### [PROBLEM REQUIREMENTS]
Change "Zoom tool" to "Hand tool" in the data running from the line containing "Where should I" through the line containing "point(131,379)", and give only those lines back with nothing else altered.
### DATA LISTING
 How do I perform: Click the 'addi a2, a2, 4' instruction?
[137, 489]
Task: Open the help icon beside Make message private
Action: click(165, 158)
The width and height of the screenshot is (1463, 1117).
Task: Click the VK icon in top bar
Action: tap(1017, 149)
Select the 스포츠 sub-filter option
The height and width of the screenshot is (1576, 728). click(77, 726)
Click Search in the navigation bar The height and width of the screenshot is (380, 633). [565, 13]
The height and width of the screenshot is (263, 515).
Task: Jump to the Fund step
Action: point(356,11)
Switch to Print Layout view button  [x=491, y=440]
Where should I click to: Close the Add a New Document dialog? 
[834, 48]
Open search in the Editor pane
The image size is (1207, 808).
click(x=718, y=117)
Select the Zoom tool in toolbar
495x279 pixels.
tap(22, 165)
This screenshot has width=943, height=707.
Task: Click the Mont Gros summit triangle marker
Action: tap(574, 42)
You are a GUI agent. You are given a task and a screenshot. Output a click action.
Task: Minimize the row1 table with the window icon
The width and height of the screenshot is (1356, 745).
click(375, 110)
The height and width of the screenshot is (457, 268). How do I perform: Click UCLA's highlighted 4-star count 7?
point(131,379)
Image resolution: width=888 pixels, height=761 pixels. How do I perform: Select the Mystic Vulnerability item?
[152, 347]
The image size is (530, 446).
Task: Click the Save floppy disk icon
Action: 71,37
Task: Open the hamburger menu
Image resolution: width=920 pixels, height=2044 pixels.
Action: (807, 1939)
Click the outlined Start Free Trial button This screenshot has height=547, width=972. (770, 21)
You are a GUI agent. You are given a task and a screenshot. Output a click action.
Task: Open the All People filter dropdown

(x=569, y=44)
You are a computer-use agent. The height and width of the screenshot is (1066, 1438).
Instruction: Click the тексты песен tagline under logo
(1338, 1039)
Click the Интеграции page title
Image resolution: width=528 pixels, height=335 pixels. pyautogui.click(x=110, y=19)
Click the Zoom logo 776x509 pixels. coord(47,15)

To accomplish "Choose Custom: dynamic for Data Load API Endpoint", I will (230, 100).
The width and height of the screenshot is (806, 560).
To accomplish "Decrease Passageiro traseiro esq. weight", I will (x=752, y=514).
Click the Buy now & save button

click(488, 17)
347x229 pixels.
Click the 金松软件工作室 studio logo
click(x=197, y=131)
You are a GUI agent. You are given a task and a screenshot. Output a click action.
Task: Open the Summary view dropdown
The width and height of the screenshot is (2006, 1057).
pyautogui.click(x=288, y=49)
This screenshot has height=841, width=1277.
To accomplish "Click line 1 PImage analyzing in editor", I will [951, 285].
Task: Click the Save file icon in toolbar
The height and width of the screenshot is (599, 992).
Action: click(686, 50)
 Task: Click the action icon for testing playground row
######
### [RESULT]
Where should I click to: Close the Add a New Document dialog? 
[834, 48]
Open search in the Editor pane
The image size is (1207, 808).
click(x=718, y=117)
Select the Hand tool in toolbar
495x279 pixels.
tap(22, 165)
This screenshot has width=943, height=707.
Task: Click the Mont Gros summit triangle marker
Action: tap(574, 42)
You are a GUI agent. You are given a task and a screenshot. Output a click action.
Task: Minimize the row1 table with the window icon
The width and height of the screenshot is (1356, 745).
click(375, 110)
The height and width of the screenshot is (457, 268). How do I perform: Click UCLA's highlighted 4-star count 7?
point(131,379)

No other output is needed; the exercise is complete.